Evaluating the skill of a geometric early warning for tipping in a rapidly forced nonlinear system
Paul D. L. Ritchie, Sneha Kachhara, Peter Ashwin

TL;DR
This paper evaluates a geometric early warning method for detecting rate-induced tipping in nonlinear systems, demonstrating its effectiveness over traditional threshold-based approaches.
Contribution
It introduces the R-tipping indicator as a dynamic measure to predict tipping points in rapidly forced nonlinear systems, improving early warning capabilities.
Findings
The R-tipping indicator effectively predicts critical transitions.
The geometric warning outperforms simple threshold methods.

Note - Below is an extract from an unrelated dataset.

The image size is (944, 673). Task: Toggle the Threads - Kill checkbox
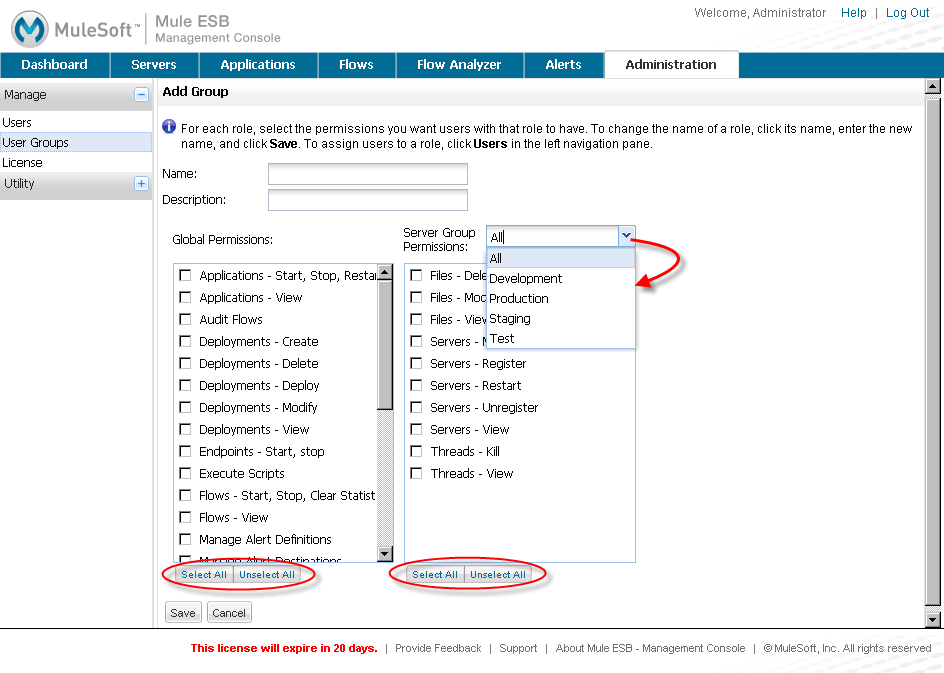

Application to a model of Atlantic Meridional Overturning Circulation shows promising results.
Abstract
The future behavioural fate of a forced nonlinear system can depend sensitively on the forcing profile as well as natural fluctuations within the system. This is especially the case for rate-induced tipping, where the forcing pushes the system to a basin boundary of a future behaviour and small changes in the forcing can lead to drastically different eventual behaviours. This sensitivity may be present only for a limited period of time, for example when the forcing is most rapidly changing. Moreover, critical slowing down based methods fail to be informative in such cases. We investigate a geometric early warning to evaluate when a system is in such a sensitive state. This involves computing the R-tipping indicator, namely the signed distance to an approximate R-tipping threshold. The latter is a dynamic state that embeds knowledge of the system and future behaviour of the forcing. We…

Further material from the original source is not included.